We did not eat regular gluten pancakes, pizza, pasta, or other favorite foods of his in front of him for several months. As he got used to the new foods we were able to substitute foods for him if we were eating something he couldn't have. If we ordered pizza, we made him a custom gluten free pizza. We never tempted him with the foods he couldn't have.

It's been several years, and now he's fine if we eat foods in front of him. We've also taught him what to order in restaurants and how to read labels. After the first 6 months on the diet change the doctor suggested trying a small amount of gluten in his diet. We did this without telling him. In his case it makes him feel sick (not as severe as Celiac). We told him after a couple of days why he was feeling ill. At first he was mad, but he realized what will happen if he eats the wrong foods.

What did we learn though all of this? By joining with our son, and not forcing him to change his diet on his own, we had success.

Recently I ran across a dad whose son was gluten intolerant. The mom was angry that when she was away the dad would give his son the wrong foods. I asked him why he gave his son the snacks loaded with gluten, and his reply was that his son liked them. I asked him if his son was addicted to a certain drug would he give his son the drugs. For many kids giving in to their food cravings is literally giving their bodies a substance that is poison to them. We all need to support our kids as much as we can, which could mean we may have to give up something we like to help them accept the change they don't like.

Thursday, December 29, 2011

Are we there yet?

Are we there yet?
As Dads, some of us have a tendency to forget that our children aren't grown up yet. When you have a child who has special needs, we sometimes forget this too. In my home it's not uncommon for me to forget that my son doesn't process things the same way that I do. Most often my wife has to remind me.
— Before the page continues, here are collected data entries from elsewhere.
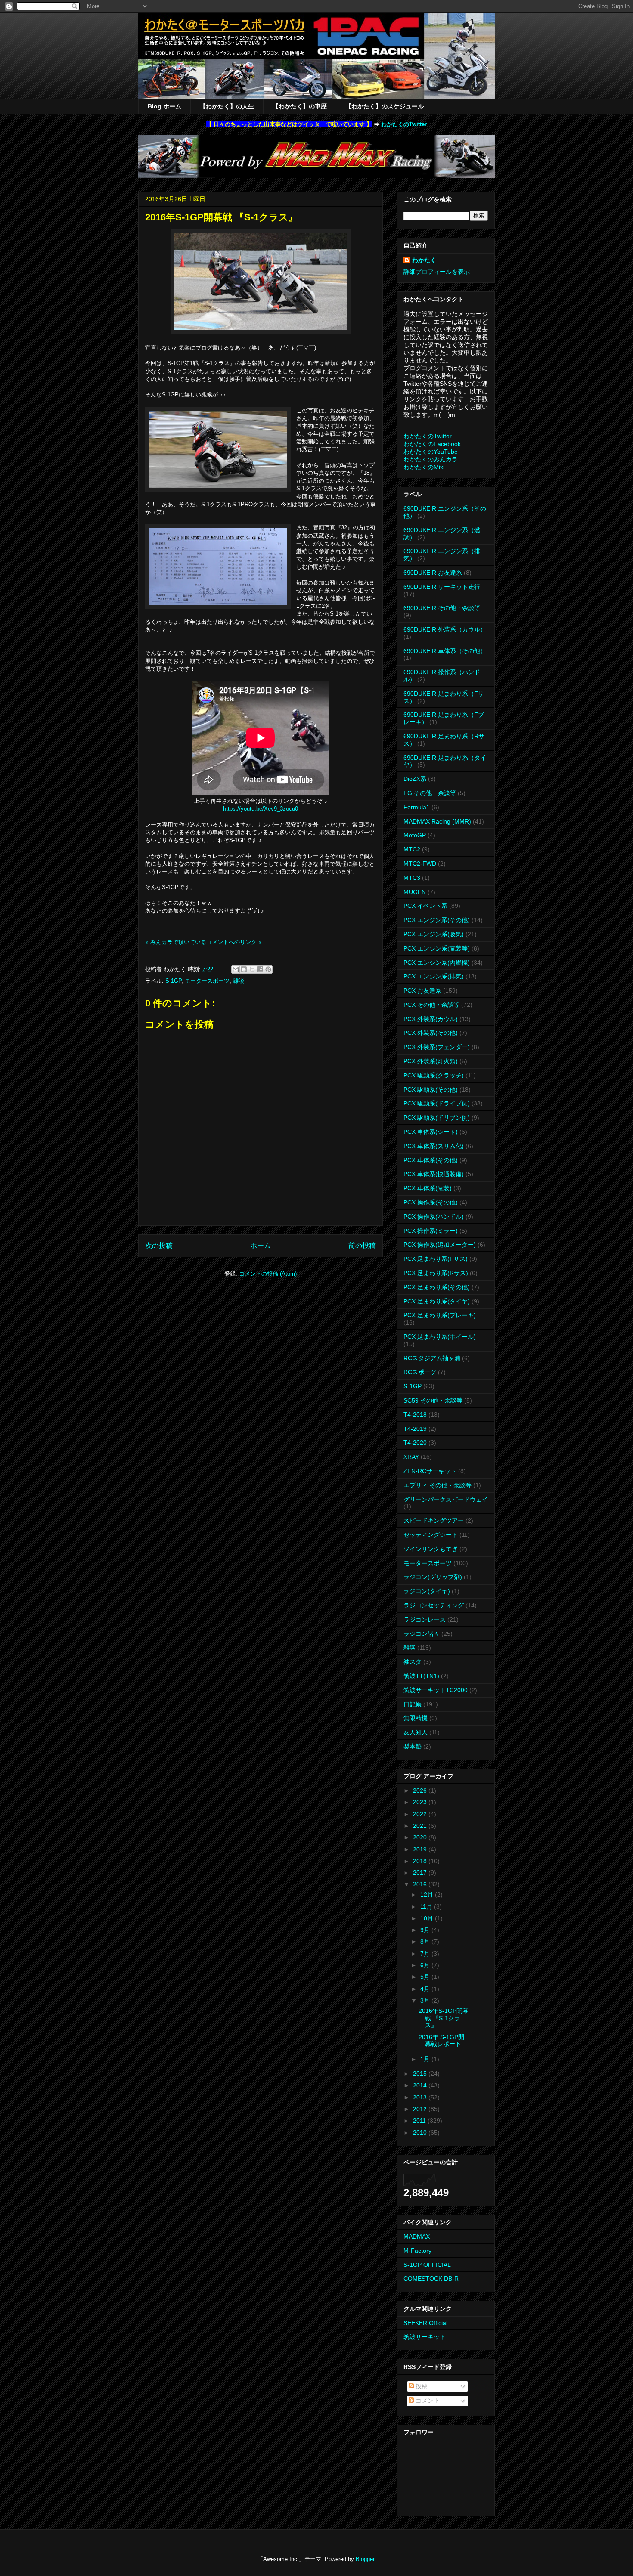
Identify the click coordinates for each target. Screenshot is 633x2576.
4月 (425, 1988)
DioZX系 (414, 778)
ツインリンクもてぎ (430, 1548)
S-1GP (173, 981)
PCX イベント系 (425, 905)
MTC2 (411, 849)
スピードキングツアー (433, 1520)
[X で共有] (252, 969)
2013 (420, 2097)
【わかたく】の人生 (227, 106)
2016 (420, 1884)
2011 (420, 2120)
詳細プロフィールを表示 (436, 271)
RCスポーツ (419, 1371)
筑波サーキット (424, 2336)
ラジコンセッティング (433, 1605)
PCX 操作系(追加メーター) (439, 1244)
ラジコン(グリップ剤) (432, 1576)
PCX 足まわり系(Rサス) (435, 1272)
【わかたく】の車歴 (300, 106)
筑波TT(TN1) (421, 1675)
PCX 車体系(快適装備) (433, 1173)
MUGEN (414, 892)
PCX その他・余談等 (431, 1004)
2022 (420, 1814)
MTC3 (411, 877)
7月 (425, 1953)
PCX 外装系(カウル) (430, 1019)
I remember reading a short story about a dad who gets upset with his son who doesn't always tuck his shirt in, is sometimes clumsy, makes the wrong decision, and acts like a child at the wrong moments. Then one night as he looks in on his sleeping child and realizes that his son is still a child, and that he has been expecting too much from his boy who isn't yet a man.

When your child has a learning disability it can be easy to forget, for the same reason that others may not even know about it. It's invisible. And it’s equally easy to forget that their challenge can affect other areas of life besides just academics.

At the same time we may be impatient when our child isn't healed yet, or that it may take them longer to learn something that came easy to us. Like the dad in the story, we may be rushing our child, when at that exact time we should probably be thankful for how far they've come.

I often pray that I would be a good dad to my son, and I hope that I've set a good example for him to follow when he becomes a dad. And when I get upset for things that might be his fault (or possibly an effect of his disability), my wife sometimes needs to tell me that I should apologize and give my son a hug.

As a man, I can let my pride get in the way. Or I can humble myself and realize that I'm not perfect either...which takes me back to setting that example.